Утром, наконец, за очередным поворотом железнодорожного полотна, словно по мановению волшебной палочки, пахнуло свежим ветром, и показалась ультрамариновая полоска моря. Саша, словно зачарованная, прилипла к окну и следила, как на скалистый берег накатывают миниатюрные, на таком расстоянии, хрустальные волны. — Море, — шепнула она и положила на плеча спутнику голову.
— Море, — согласился Солнце.
Ближе к вечеру Малой постучался свежеобскобленные ворота и, заглянув в щель между досками, заорал:
— Баба Оля! Мать родная! Я вернулся! Привез тебе гостинцы! Во дворе громыхнула цепь, и раздался хрипатый собачий лай.
— О, и Пацифик жив! Узнал, — радостно зашумели ребята. Ворота приоткрылись, и на улицу выглянула щербатая с хищным орлиным носом.
— Приплыли, голуби лохматые, — узнала она друзей: — И жулика взяли?
— А как же, бабулик, — высунулся из-за плеч остальных Малой: — Без меня никуда.
— Ну ладно входите, — распахнула перед ними ворота старуха: — Расселяйтесь. А ты, Иуда, — она ухватила Малого за плечо: — за неделю вперед и говори, куда ковер из сарая дел?
— Какой ковер? — пробовал негодовать тот.
— С журавлем. Мне его соседка отдала, — настаивала баба Оля.
— А с журавлем! Не брал, — отпирался Малой.
— А кто из него Кольке Потирову с пристани жакет продал, как иностранный? — обличала та.
— Виноват. Нуждался. Жадный бабулик, но любимый! — хохотал паренек и лез целоваться.
Вскоре каждый занялся своим делом: Скелет любовно увещевал задыхающегося от ярости пса, благо тому цепь не позволяла дотянуться до ненавистного тела; Герда выносила из пристройки пустые пивные ящики; Хуан сидел, сложив ноги по-турецки, на краю колодца и неотрывно созерцал желтую стену сарая; Кореец под хитрые причитания старухи чинил сломанный косяк на веранде; Малой поволок какой-то ящик в огород. Саша и Солнце забрались на теплую крышу и оттуда лениво наблюдали за происходящим.
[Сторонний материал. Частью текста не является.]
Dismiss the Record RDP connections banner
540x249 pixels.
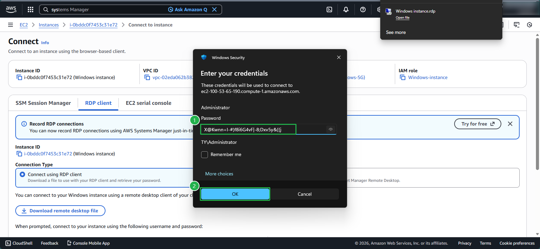[x=510, y=124]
Вечером того же дня вся компания, за исключением Корейца, вышла в город. Шли молча, упиваясь мгновением, естественно каждый своим. Особенно упивался Хуан, ему вообще была свойственна некая созерцательность, и он старательно следовал ей. Встречающиеся им по пути курортники осторожно обходили приятелей стороной, при этом, не проявляя, однако, особенного отчуждения. В воздухе витала южная истома, не позволяющая довести какое — либо чувство, отрицательное ли, положительное, до практического воплощения. Но, увы, вернейшим подтверждением правила является исключение из него, и на перекрестке дети цветов столкнулись с группой молодых подвыпивших людей, торжествующих по случаю демобилизации своего товарища. Сам же товарищ, выряженный в китель, отдаленно напоминающий форму латиноамериканского диктатора, и возглавлял группу.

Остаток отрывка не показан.